At any rate, the underlying gas liquification business has
long-term take or pay contracts indexed to Henry Hub pricing, so
margins are stable. It also achieved investment grade credit
ratings from all three agencies this past year. Shipments are
made from operations on the Texas/Louisiana border to 24
countries, with almost half going to Latin America. Revenue has
increased 7-fold YoY as 4 gas-powered trains that deliver from
pipelines have been completed. 3 more trains are set to come
online in about 18 months, and construction for more is
permitted. Even so, I'm not inclined to go overboard on the
growth prospects here. Cheniere had about a 2 year head start on
the rest of the industry with this project, and the new contract
rate has already declined from 1H16. New competition
will come online and regional
efficiencies in combination with bizarre
and nepotistic
U.S energy policy could create challenges. What I'm looking at
instead is the increase in distribution/dividends projected in the
most recent
report from $1.73 in 2017 to $2.00-220 in 2018, equating to
about an 8% yield at current prices.
CUI Global
If you're looking for growth on the order of what we've seen in Energy Recovery, that might come from new natural gas infrastructure on the distribution and consumption side. I'll be looking at CUI Global's next report for signs of progress in that area, as well as in innovative data center power products. Sticking with the former, Snam Rete has resumed installing the company's disruptive gas testing solution. According to the last conference call, it should be installing units at the rate of roughly 100 per month. If the margins remain the same, that should barely get CUI to positive EPS going forward. I'm not generally willing to bank on progress in Italy going as planned, but the GasPT product recently got a second validation for biomethane, in France and it is in the midst of a 45 to 60 day evaluation period in Canada.

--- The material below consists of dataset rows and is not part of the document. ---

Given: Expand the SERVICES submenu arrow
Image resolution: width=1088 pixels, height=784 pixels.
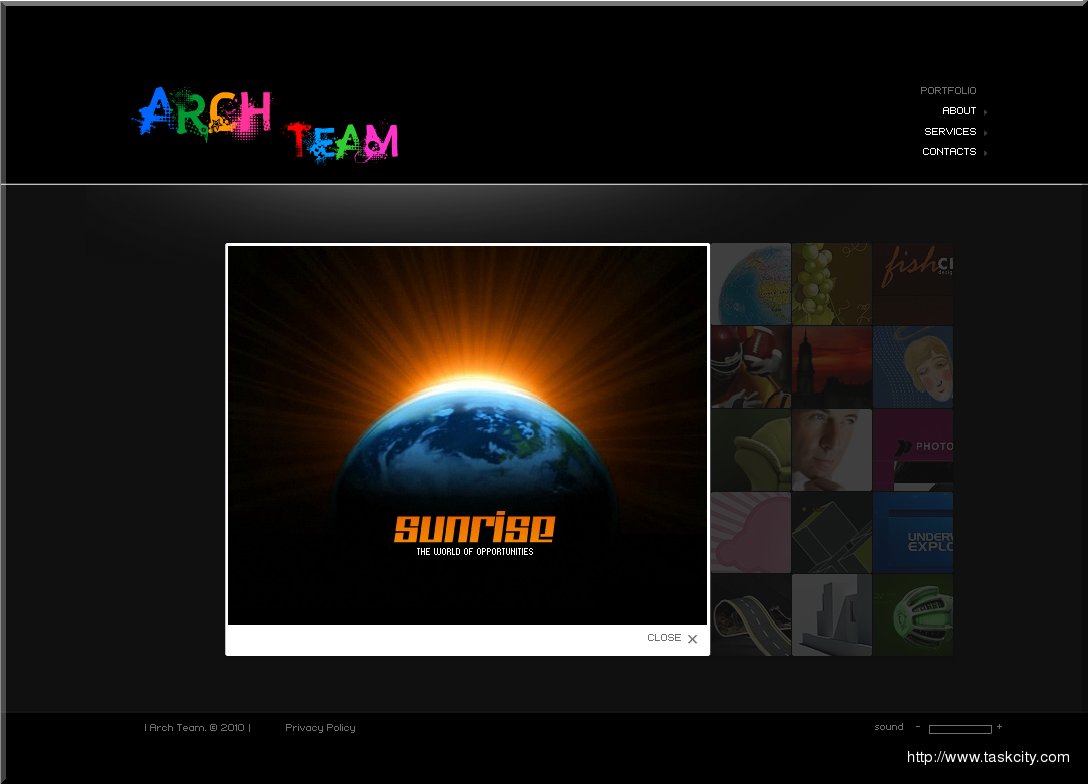Looking at the screenshot, I should (x=984, y=131).
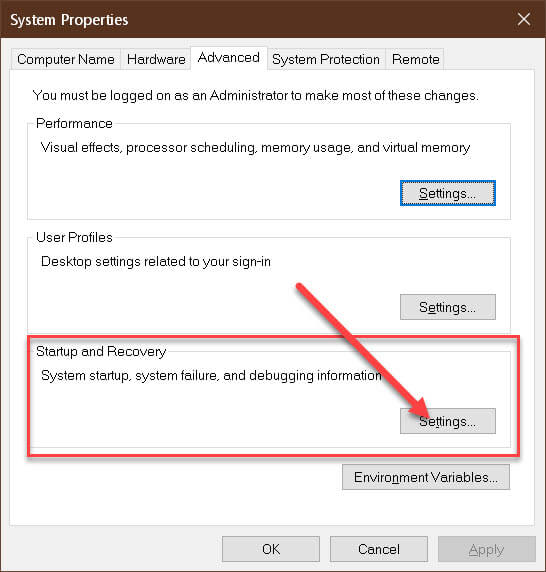Switch to the Remote tab
The width and height of the screenshot is (546, 572).
[415, 59]
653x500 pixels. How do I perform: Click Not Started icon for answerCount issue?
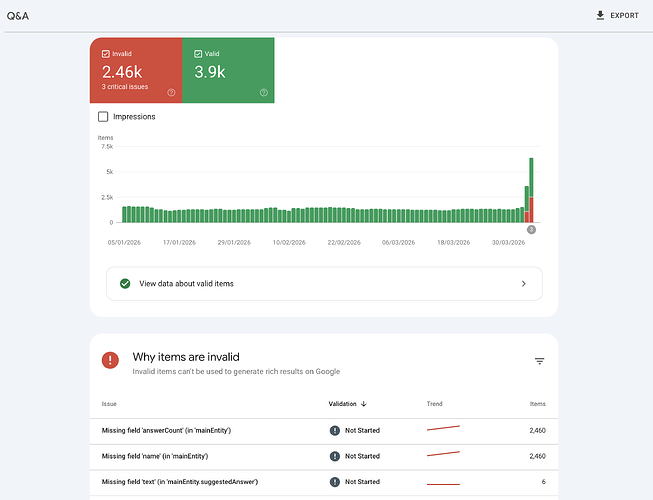334,430
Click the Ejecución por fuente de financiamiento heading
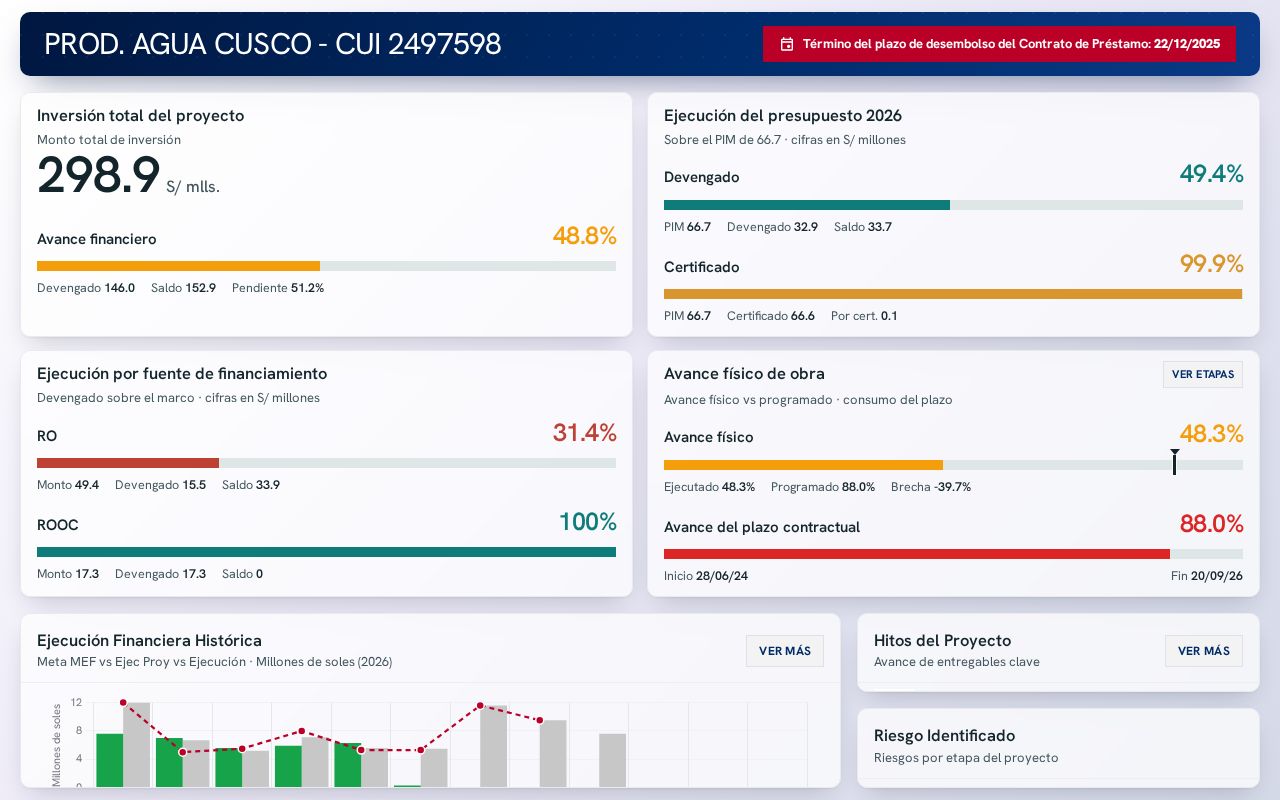The width and height of the screenshot is (1280, 800). pyautogui.click(x=182, y=373)
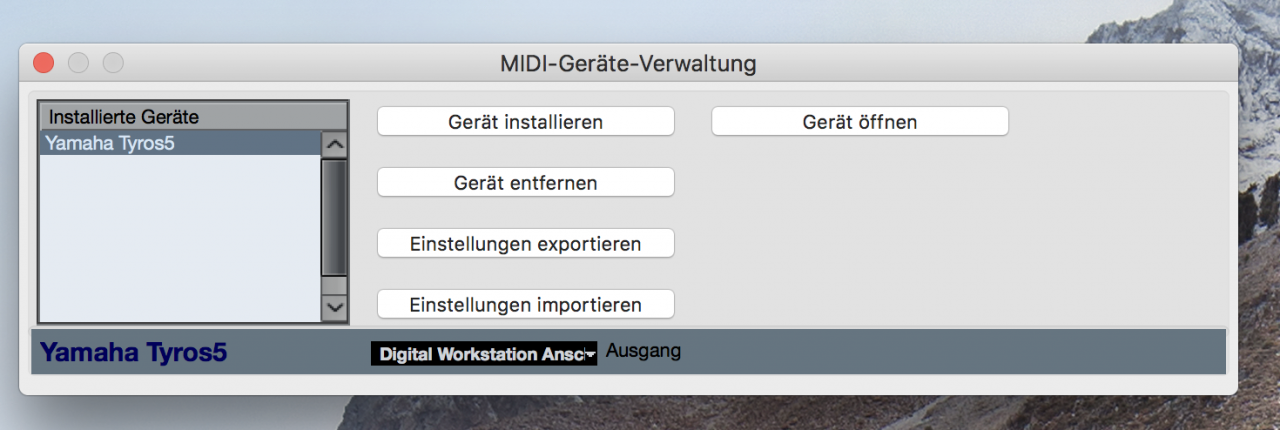Click Einstellungen importieren

pos(526,304)
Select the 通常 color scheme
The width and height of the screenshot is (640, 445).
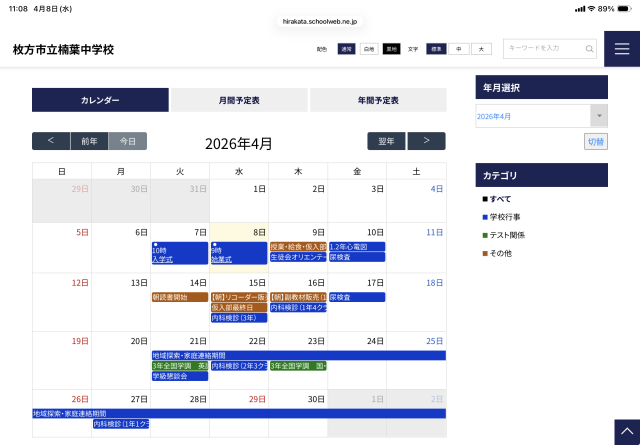tap(346, 49)
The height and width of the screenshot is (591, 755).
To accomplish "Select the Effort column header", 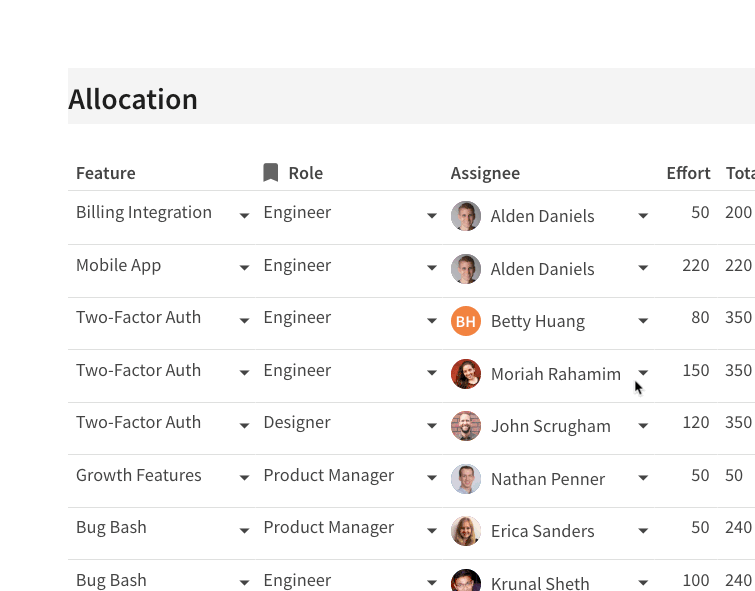I will [688, 173].
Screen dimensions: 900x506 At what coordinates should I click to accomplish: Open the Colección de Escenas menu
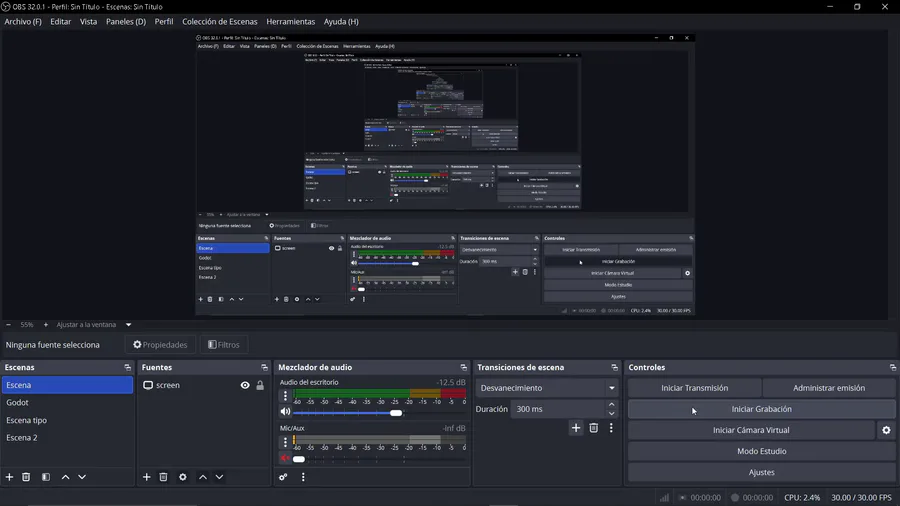pos(220,22)
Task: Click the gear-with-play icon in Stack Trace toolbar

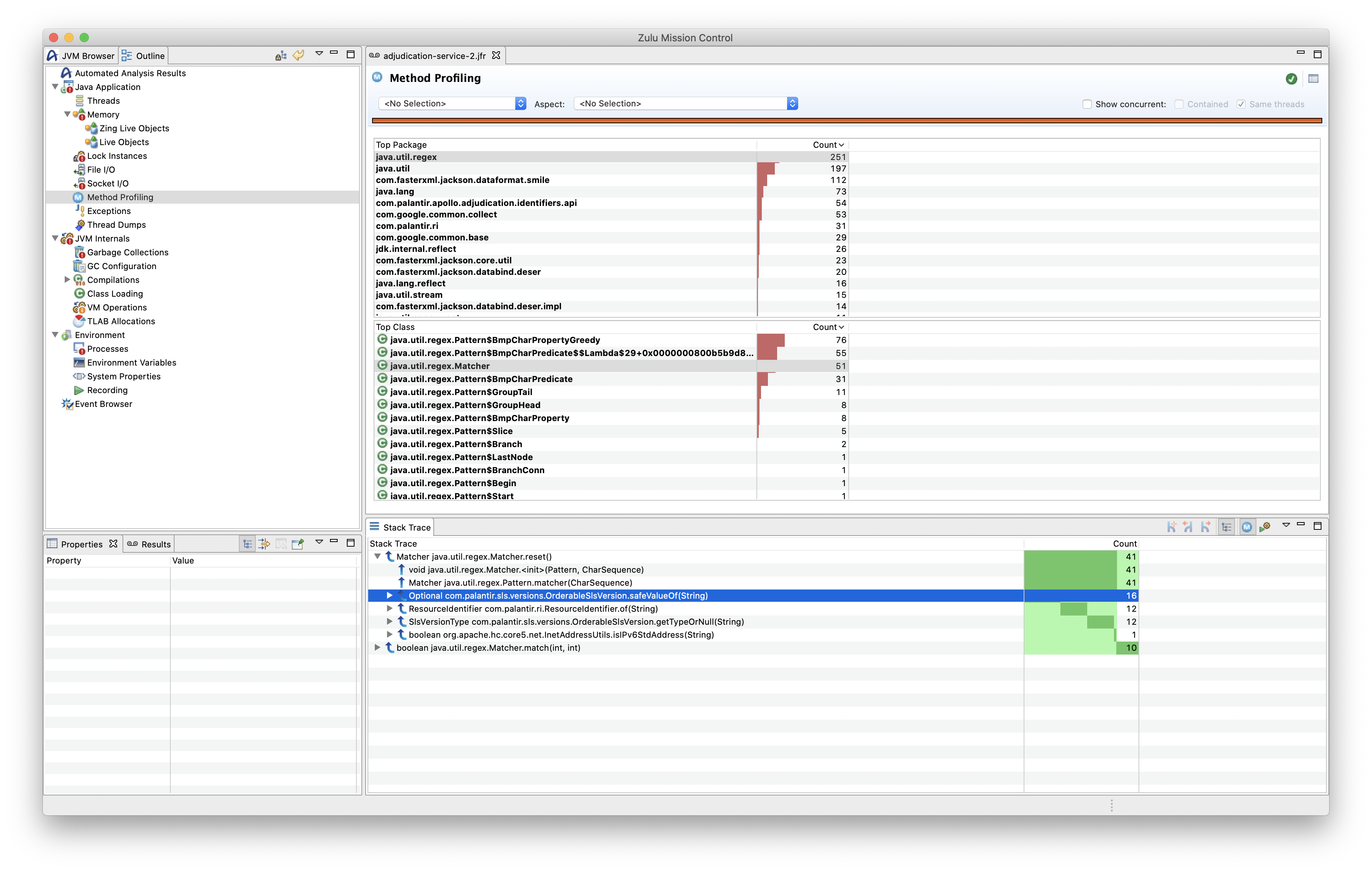Action: pyautogui.click(x=1265, y=527)
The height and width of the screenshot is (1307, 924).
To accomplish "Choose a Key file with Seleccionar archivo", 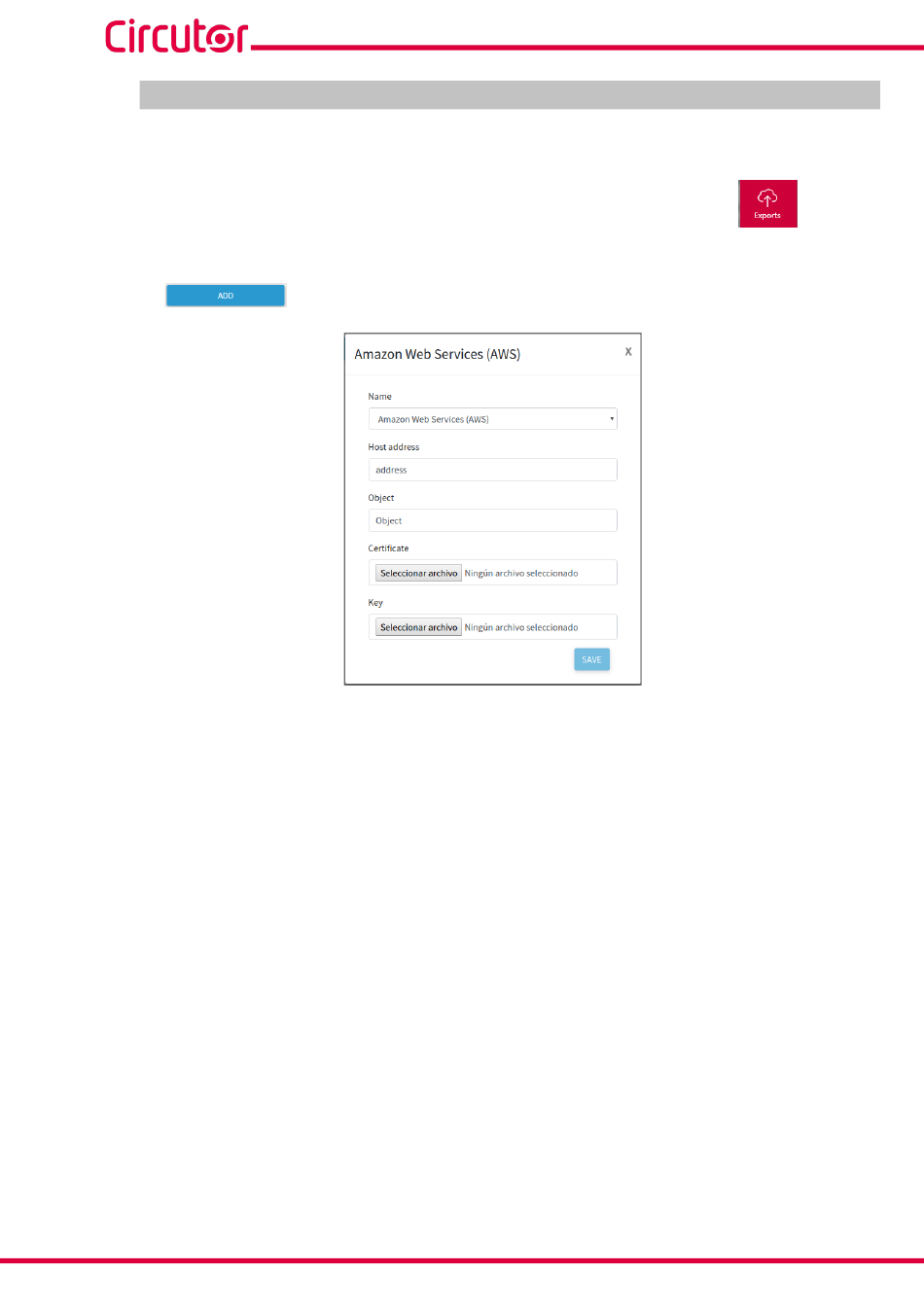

The immediate opportunity on the datacenter side should also start to become more clear with the next call. Nearly 1000 ICE Switches are set to be delivered in January and they price between $700 and $1000 each. I've seen no estimates on the margins, but that first order can't be expected to move the needle much. They will be followed by an ICE Block product which uses batteries to implement power-shifting from peak to non-peak in much the same way as is sometimes done on the grid. These should work on a 1 to 1 basis with the switches and sell for $4500-5500, with a gross margin in the mid-thirties. I'm not completely sure that power-shifting isn't better left to the utilities, but they are generally slow moving and over-regulated. So, there could be real opportunity here.CUI has seen many OMIBs over the past year, with the most recent being 2500 shares bought by the CFO at $2.80 on November 13, right after the earnings report where management said that Hurricane Harvey created 1 month of delays, impacting revenue by $.5-1M. Repairs should increase the business going forward, but Q4 & Q1 are seasonally low. On the other hand, the rebate rate has been hovering around 8%, and spiked briefly to 140% in mid-November. That shows short squeeze potential, but there's no denying that this is a GRoDT stock. To go back to the Energy Recovery analogy, break through sales could send the stock soaring, but that only happened with ER after years of development, management change and focused sales efforts.
Concluding Thoughts
CQH, CQP and CUI are all very thinly traded, which brings its own risks though also potentially greater reward. For those seeking liquidity and long-term safety, I still like the flexibility, global reach and innovation embodied by AES Corp. As expected, the bounce off recent lows has been somewhat anemic. Though December could easily bring a return to those lows, AES is another case where shares can currently be bought for a little less than what insiders most recently paid on the open market. AES is a much longer-term opportunity than the new picks presented here. It should eventually benefit from the need for change in energy supply and distribution, but not be as much affected by the tides of fossil vs renewable sourcing. That could wind up being relatively better or worse, but I wanted to provide a window into all the possibilities I'm looking at.